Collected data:
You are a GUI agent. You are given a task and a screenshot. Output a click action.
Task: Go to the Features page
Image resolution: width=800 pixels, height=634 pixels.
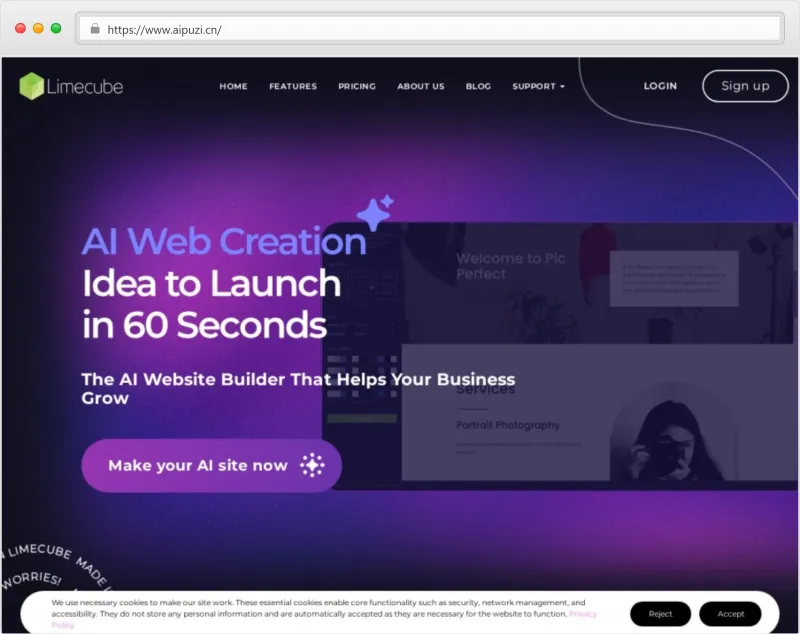click(x=293, y=86)
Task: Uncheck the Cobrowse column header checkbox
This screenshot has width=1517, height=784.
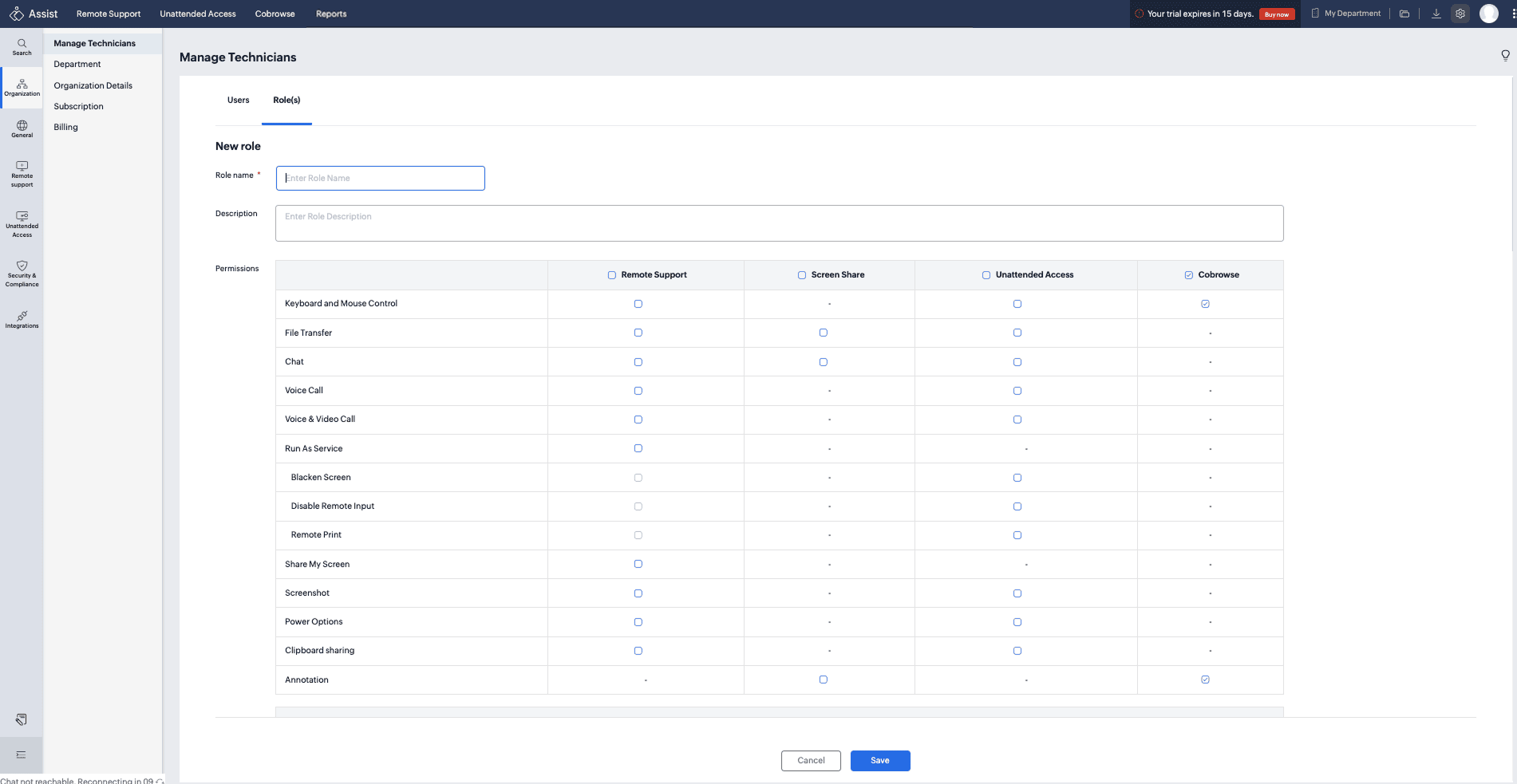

Problem requirements: Please retype the whole of the data precisely, omitting pictures.

Answer to this exercise:
You are a GUI agent. You are given a task and a screenshot. Output a click action.
Task: Go to the Features page
Image resolution: width=800 pixels, height=634 pixels.
click(x=293, y=86)
Task: Uncheck the Cobrowse column header checkbox
This screenshot has width=1517, height=784.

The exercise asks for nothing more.